**What this task involves**. Everything from the line that has "Where should I" to the last line of the listing must be repeated exactly, and nothing more; omit the pictures.

**Available data**.
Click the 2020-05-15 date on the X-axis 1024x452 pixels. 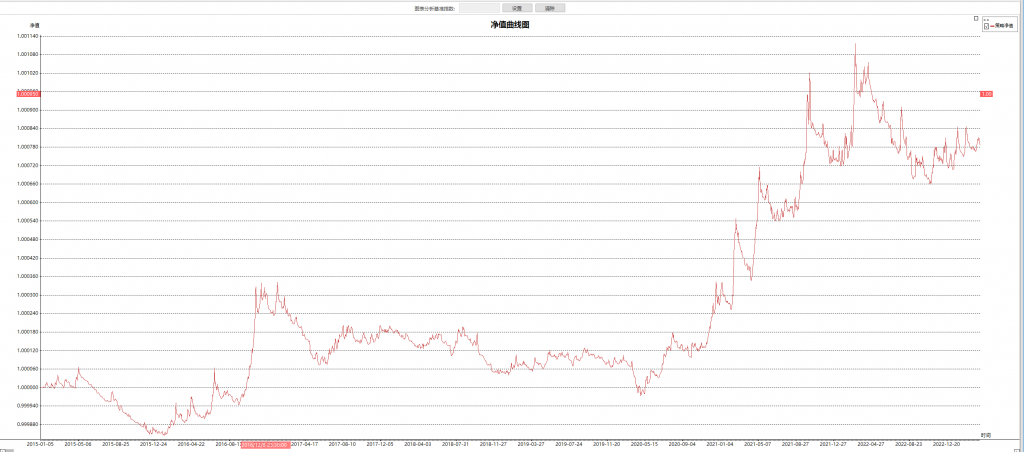click(x=642, y=443)
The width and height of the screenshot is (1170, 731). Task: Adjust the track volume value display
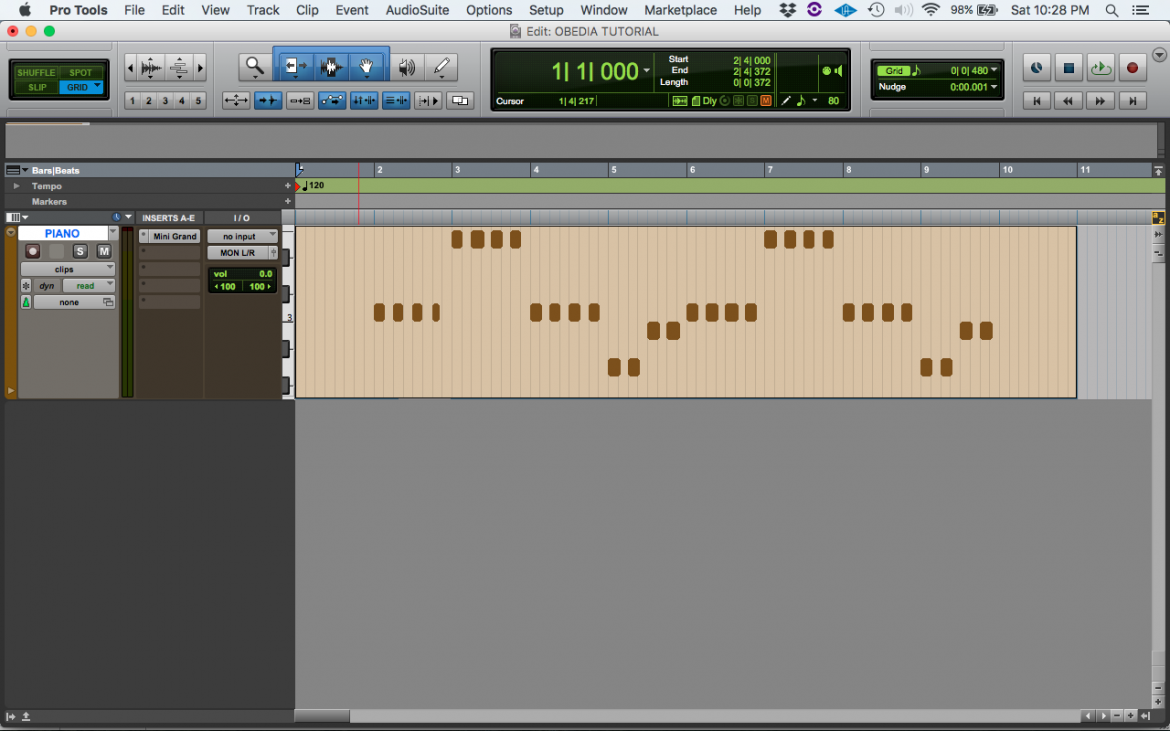click(240, 273)
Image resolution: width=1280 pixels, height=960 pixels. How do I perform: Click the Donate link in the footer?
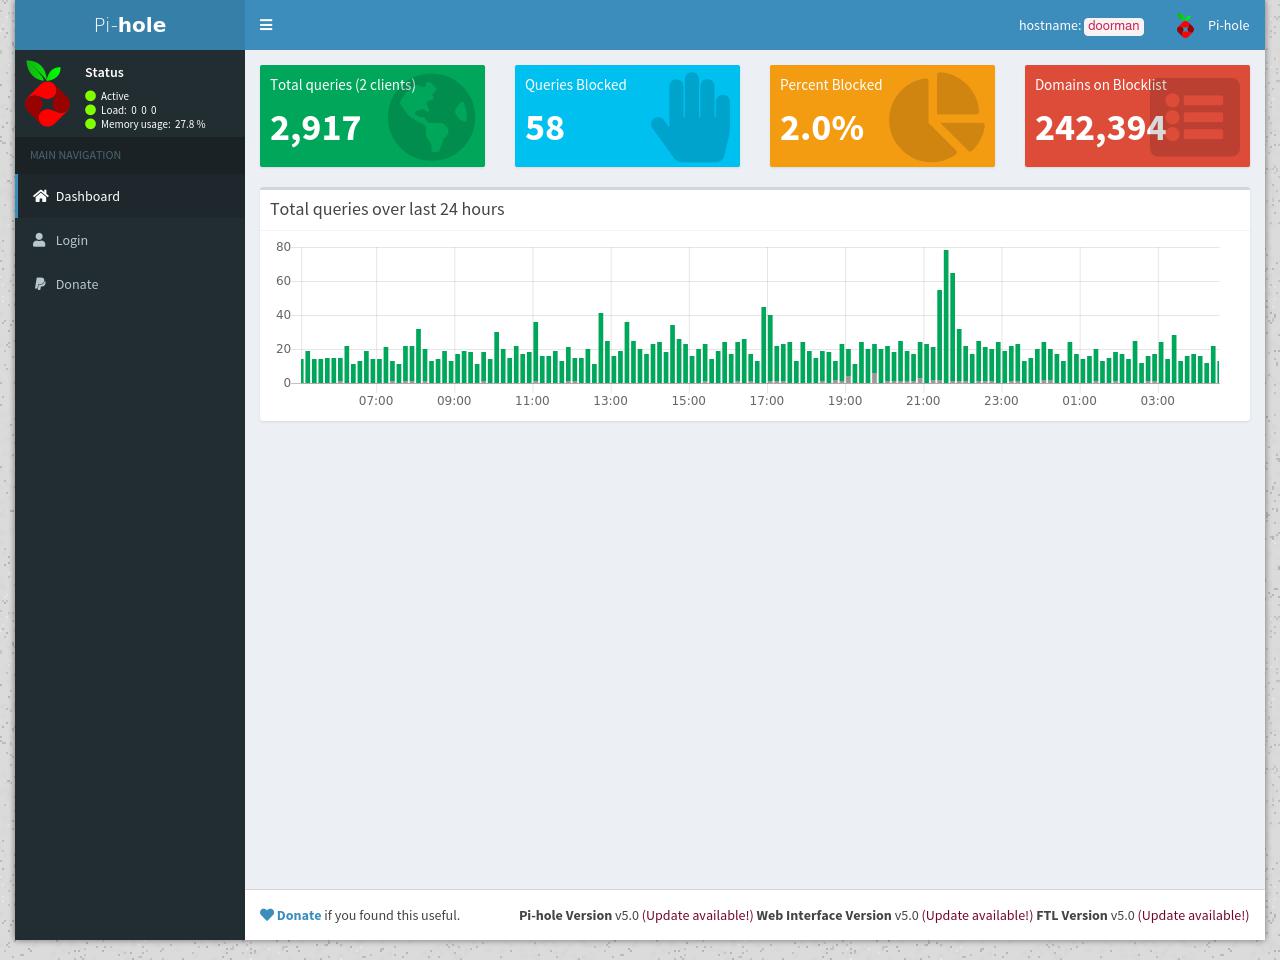(x=299, y=915)
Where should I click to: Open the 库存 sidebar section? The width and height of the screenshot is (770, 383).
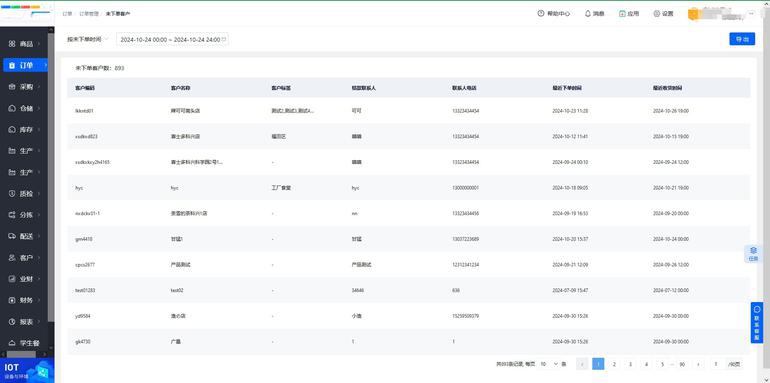pyautogui.click(x=24, y=130)

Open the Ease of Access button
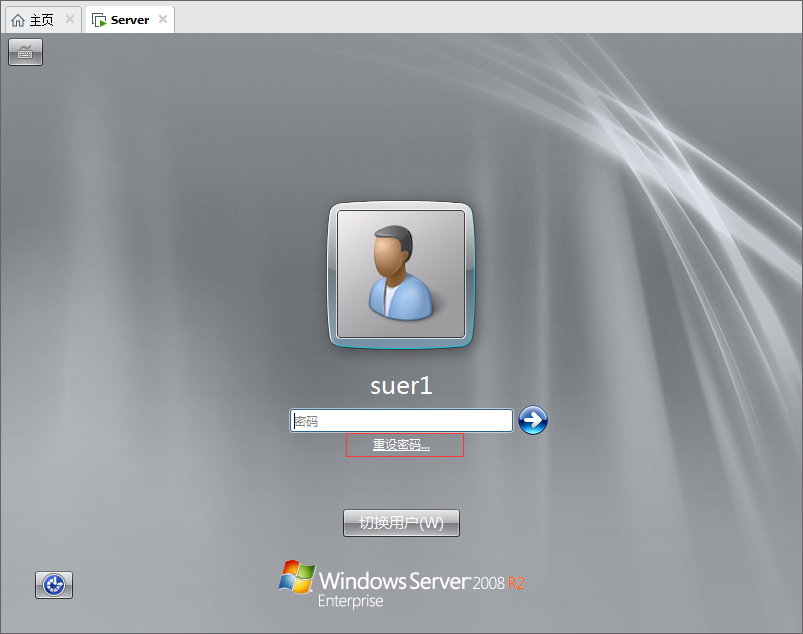pyautogui.click(x=54, y=585)
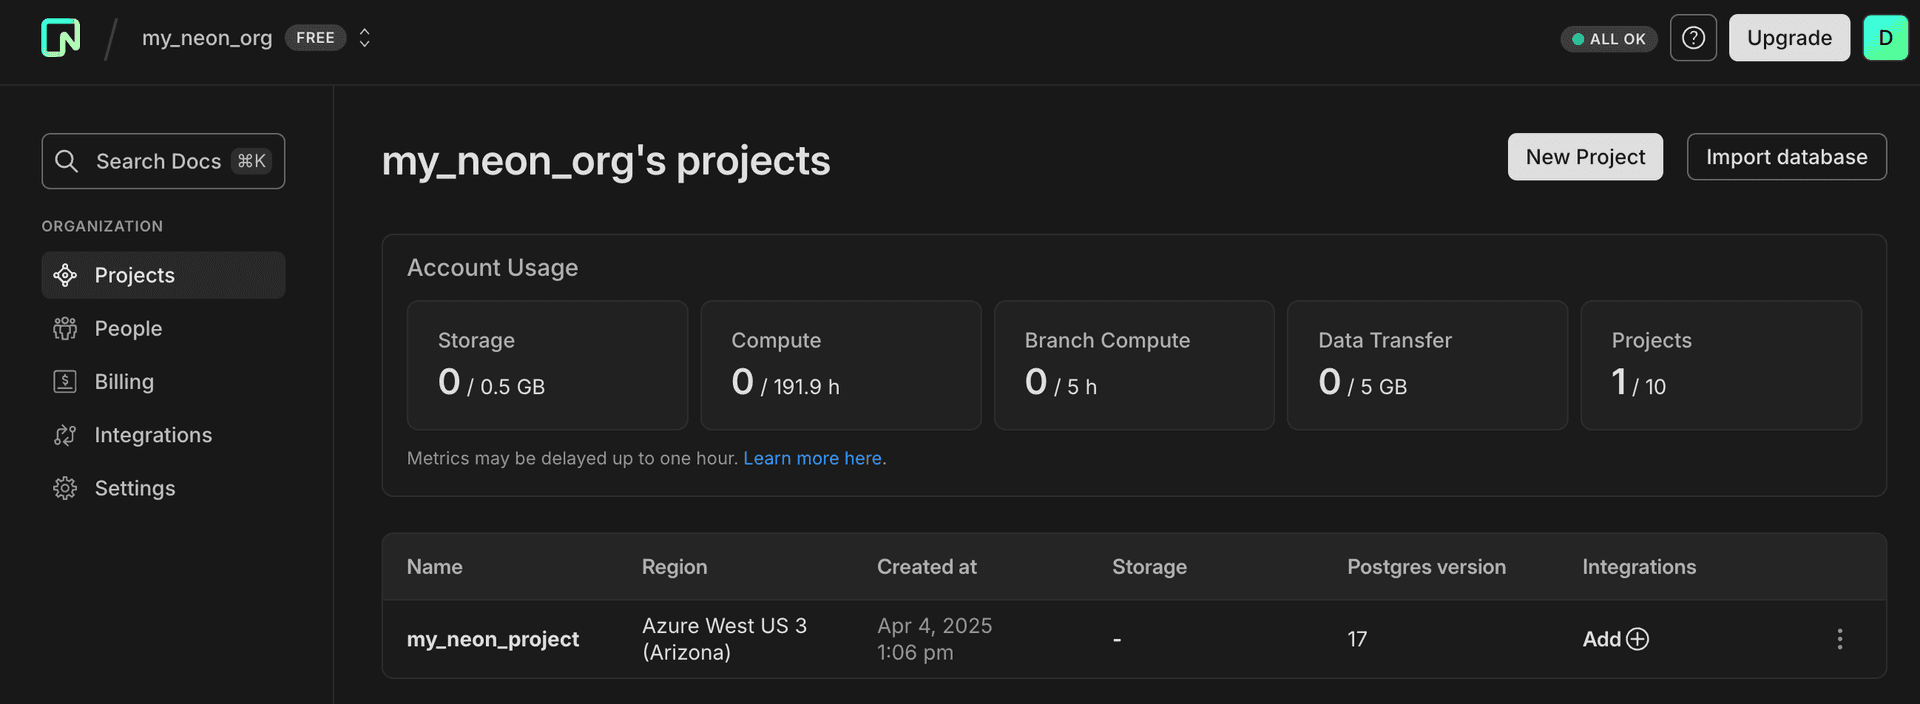The height and width of the screenshot is (704, 1920).
Task: Open the help question mark icon
Action: coord(1693,38)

**Written solution**.
Where should I click to: Open the 库存 sidebar section? The width and height of the screenshot is (770, 383).
pyautogui.click(x=24, y=130)

Open the Ease of Access button
pyautogui.click(x=54, y=585)
The height and width of the screenshot is (704, 1920).
Task: Open the help question mark icon
Action: coord(1693,38)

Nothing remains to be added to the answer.